▶ TASK REQUIREMENTS:
Rewrite the rows from the one containing "Task: Open 41%" through the one containing "Action: pos(18,59)", changing "magnifier" to "magnifying glass" and leaving everything else as it is.

───── INPUT

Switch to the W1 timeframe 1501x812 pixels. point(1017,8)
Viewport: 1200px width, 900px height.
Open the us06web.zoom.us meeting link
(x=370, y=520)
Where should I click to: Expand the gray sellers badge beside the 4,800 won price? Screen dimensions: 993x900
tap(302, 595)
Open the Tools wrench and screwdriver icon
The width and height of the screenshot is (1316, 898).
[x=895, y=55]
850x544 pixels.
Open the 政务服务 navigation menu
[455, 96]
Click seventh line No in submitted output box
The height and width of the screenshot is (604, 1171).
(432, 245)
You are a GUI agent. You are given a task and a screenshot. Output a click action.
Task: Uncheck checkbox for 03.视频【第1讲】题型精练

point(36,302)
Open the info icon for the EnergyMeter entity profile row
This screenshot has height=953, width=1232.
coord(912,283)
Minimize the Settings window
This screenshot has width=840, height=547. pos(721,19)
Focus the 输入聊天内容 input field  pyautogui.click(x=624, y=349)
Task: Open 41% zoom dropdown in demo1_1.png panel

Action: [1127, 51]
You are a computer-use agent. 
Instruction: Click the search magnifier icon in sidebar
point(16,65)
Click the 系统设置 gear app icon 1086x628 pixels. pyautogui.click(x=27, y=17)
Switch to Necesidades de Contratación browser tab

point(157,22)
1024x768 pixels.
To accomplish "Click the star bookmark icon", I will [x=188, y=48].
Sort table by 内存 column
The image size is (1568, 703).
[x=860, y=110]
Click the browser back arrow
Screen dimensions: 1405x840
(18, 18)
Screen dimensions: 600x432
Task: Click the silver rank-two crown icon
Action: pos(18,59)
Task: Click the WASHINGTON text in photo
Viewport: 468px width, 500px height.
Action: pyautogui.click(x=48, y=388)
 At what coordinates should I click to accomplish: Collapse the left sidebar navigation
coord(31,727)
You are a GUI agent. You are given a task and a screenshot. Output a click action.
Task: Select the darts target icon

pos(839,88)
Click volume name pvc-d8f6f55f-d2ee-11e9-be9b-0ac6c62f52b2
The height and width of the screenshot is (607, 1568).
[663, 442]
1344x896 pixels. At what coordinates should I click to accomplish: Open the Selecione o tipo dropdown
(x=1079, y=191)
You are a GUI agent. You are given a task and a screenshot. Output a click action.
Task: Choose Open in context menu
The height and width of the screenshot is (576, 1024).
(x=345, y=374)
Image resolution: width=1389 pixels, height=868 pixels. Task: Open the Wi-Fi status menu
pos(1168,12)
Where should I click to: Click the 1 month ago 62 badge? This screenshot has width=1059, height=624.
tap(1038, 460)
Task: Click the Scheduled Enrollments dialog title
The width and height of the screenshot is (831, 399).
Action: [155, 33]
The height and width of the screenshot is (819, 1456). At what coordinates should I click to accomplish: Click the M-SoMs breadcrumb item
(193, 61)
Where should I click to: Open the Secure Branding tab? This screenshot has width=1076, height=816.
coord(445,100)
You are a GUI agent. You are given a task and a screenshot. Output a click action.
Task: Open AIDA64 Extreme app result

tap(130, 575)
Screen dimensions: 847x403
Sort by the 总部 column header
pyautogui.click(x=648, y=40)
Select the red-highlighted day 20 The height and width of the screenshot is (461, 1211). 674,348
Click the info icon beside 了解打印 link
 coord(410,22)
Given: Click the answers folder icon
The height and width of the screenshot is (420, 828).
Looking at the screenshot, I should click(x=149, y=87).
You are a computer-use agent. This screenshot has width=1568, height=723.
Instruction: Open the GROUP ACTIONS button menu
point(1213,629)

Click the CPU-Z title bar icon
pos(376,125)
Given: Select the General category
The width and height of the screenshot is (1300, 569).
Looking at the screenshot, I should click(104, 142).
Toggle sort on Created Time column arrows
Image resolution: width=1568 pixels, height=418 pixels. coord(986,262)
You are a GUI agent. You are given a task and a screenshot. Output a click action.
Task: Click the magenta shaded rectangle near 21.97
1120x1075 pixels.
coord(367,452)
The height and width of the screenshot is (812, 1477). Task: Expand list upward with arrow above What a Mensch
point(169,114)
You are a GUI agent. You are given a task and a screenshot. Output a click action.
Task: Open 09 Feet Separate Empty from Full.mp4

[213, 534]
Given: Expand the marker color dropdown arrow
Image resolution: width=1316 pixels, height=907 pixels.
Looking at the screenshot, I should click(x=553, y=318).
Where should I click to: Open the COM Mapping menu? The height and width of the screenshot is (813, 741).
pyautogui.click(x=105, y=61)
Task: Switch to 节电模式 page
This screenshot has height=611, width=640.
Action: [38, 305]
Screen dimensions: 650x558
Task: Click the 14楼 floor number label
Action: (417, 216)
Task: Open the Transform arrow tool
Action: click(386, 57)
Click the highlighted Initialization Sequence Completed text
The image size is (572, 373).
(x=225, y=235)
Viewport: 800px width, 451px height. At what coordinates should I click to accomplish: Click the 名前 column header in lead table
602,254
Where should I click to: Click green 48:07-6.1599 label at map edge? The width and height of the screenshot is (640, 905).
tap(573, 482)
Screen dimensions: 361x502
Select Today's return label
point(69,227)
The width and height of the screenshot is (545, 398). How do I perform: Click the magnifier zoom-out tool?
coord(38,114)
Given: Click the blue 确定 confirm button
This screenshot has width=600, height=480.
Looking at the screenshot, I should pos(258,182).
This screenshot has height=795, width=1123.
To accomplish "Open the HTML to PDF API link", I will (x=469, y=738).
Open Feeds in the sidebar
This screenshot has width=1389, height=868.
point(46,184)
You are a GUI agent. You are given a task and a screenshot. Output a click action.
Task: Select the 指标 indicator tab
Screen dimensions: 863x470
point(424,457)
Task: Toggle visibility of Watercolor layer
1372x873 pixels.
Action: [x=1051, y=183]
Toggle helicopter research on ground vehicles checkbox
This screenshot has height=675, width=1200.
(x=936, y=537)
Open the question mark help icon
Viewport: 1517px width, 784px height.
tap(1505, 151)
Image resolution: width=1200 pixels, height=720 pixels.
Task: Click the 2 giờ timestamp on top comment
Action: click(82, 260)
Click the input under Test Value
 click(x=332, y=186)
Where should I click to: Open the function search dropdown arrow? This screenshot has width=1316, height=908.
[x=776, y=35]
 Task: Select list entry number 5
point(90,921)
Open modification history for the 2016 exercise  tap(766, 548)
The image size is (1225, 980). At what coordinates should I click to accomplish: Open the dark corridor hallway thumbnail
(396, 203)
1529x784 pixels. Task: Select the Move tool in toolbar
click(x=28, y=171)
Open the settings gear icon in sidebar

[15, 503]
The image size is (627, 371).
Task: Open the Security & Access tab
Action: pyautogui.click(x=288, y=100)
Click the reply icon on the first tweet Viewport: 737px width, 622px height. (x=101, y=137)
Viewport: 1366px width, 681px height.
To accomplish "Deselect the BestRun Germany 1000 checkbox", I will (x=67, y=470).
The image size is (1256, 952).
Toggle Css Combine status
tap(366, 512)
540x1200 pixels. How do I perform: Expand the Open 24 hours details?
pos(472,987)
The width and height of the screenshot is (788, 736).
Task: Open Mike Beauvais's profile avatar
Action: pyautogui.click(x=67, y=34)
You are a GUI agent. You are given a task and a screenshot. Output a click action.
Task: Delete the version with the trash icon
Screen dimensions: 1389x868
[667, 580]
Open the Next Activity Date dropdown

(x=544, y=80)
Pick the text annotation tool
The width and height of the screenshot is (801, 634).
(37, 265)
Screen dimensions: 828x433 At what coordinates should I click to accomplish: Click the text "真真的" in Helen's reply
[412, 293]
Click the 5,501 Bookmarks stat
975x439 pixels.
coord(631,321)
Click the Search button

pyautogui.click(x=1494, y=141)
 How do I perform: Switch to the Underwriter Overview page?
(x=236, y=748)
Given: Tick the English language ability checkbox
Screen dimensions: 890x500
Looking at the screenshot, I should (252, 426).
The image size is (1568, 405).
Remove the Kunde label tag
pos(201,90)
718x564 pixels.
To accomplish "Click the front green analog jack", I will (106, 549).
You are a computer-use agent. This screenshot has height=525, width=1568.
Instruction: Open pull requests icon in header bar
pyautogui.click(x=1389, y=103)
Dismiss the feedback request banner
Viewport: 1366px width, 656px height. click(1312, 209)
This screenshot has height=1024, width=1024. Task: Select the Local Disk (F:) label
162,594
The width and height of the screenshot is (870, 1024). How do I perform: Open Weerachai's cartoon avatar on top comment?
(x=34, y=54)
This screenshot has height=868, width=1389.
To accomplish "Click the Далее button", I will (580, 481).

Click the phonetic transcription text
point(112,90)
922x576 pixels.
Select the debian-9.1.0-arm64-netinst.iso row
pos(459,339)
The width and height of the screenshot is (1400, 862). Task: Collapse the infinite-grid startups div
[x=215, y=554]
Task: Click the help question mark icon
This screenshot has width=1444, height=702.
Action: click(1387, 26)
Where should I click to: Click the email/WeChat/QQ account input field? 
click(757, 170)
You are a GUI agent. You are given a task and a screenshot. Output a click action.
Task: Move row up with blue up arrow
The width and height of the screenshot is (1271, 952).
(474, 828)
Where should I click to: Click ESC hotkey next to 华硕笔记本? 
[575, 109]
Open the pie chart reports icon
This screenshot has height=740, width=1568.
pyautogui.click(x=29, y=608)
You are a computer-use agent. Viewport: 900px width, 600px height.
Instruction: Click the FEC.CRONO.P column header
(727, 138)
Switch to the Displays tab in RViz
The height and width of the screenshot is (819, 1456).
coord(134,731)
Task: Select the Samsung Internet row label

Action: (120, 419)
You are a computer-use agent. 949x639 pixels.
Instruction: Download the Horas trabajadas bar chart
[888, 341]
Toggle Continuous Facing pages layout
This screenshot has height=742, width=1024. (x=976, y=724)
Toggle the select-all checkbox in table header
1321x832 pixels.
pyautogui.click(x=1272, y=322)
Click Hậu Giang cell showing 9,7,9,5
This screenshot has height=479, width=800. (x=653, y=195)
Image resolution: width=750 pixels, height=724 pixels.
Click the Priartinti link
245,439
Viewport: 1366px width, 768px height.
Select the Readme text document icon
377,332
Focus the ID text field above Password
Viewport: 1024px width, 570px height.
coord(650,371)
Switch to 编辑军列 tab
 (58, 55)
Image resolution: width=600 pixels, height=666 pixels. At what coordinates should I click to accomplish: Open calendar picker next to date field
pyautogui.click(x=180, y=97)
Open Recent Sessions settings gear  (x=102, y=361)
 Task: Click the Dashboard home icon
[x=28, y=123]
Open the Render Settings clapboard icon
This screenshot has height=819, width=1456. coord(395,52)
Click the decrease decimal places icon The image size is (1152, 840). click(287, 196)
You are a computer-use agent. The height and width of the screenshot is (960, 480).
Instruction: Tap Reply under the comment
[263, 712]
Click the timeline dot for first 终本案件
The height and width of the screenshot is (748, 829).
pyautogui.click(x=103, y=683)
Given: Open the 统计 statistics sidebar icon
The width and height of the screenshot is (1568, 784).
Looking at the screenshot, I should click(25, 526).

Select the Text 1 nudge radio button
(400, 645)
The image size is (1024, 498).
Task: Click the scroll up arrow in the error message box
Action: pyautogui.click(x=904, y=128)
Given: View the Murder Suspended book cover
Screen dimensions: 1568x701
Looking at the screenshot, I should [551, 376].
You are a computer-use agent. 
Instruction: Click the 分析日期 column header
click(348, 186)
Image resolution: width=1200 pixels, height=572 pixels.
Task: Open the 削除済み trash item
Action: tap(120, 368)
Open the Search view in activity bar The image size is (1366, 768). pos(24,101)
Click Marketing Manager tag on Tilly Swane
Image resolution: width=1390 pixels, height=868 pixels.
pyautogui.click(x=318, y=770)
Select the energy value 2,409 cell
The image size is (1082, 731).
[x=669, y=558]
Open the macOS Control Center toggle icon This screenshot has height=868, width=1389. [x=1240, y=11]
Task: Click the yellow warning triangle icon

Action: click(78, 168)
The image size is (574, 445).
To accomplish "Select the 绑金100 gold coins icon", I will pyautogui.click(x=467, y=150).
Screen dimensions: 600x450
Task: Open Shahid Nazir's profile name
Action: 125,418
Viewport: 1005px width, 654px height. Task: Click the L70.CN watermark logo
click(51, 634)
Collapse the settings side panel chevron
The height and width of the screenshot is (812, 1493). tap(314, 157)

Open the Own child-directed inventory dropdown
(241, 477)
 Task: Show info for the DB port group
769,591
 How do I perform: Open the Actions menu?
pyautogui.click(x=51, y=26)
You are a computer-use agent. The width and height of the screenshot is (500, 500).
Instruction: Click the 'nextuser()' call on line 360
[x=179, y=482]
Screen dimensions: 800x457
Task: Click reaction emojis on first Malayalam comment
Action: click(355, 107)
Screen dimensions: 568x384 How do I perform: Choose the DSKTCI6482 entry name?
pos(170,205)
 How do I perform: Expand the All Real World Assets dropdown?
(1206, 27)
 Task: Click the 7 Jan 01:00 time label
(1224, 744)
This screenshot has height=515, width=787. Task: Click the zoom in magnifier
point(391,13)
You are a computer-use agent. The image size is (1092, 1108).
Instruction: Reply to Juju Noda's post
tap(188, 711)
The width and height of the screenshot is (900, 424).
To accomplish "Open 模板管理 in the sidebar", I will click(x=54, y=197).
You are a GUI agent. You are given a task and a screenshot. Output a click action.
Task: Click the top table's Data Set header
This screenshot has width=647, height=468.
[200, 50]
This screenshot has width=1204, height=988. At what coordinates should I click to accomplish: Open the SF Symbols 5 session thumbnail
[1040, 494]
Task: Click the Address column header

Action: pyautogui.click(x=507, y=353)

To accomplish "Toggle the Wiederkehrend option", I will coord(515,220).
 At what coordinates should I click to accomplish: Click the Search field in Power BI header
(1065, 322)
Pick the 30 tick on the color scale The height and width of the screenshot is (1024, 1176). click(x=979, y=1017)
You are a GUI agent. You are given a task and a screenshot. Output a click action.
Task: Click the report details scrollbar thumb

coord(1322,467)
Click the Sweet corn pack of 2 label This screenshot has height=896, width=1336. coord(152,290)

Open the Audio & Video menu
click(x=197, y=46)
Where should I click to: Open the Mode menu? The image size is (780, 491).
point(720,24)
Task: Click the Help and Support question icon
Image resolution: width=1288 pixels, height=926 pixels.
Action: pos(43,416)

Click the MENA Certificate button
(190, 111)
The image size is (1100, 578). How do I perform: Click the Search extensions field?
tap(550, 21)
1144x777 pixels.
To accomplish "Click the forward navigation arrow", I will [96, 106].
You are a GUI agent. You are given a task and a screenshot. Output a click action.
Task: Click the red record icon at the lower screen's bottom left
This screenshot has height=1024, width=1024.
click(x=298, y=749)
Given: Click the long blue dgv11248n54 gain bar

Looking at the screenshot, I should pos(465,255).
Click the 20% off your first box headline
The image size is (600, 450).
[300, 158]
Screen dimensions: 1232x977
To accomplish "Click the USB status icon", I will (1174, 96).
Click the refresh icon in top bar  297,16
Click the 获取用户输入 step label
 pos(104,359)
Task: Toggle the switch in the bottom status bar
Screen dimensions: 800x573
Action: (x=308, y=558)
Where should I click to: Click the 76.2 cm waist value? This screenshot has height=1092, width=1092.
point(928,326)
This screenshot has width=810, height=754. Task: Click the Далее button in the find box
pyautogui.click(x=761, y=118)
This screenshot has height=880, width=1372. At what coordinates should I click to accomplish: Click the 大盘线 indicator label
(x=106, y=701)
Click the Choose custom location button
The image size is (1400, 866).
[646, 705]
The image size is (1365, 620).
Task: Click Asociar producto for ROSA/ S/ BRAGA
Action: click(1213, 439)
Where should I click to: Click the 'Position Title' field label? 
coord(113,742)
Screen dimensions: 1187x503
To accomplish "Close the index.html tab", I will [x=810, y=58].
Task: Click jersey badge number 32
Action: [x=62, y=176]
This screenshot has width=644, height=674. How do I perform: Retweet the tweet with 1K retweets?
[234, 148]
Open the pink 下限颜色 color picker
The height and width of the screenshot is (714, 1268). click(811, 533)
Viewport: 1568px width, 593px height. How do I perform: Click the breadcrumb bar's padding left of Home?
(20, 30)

──────────

▶ EXPECTED ANSWER:
Task: Open 41% zoom dropdown in demo1_1.png panel

Action: [1127, 51]
You are a computer-use agent. 
Instruction: Click the search magnifying glass icon in sidebar
point(16,65)
Click the 系统设置 gear app icon 1086x628 pixels. pyautogui.click(x=27, y=17)
Switch to Necesidades de Contratación browser tab

point(157,22)
1024x768 pixels.
To accomplish "Click the star bookmark icon", I will [x=188, y=48].
Sort table by 内存 column
The image size is (1568, 703).
[x=860, y=110]
Click the browser back arrow
Screen dimensions: 1405x840
(18, 18)
Screen dimensions: 600x432
Task: Click the silver rank-two crown icon
Action: pos(18,59)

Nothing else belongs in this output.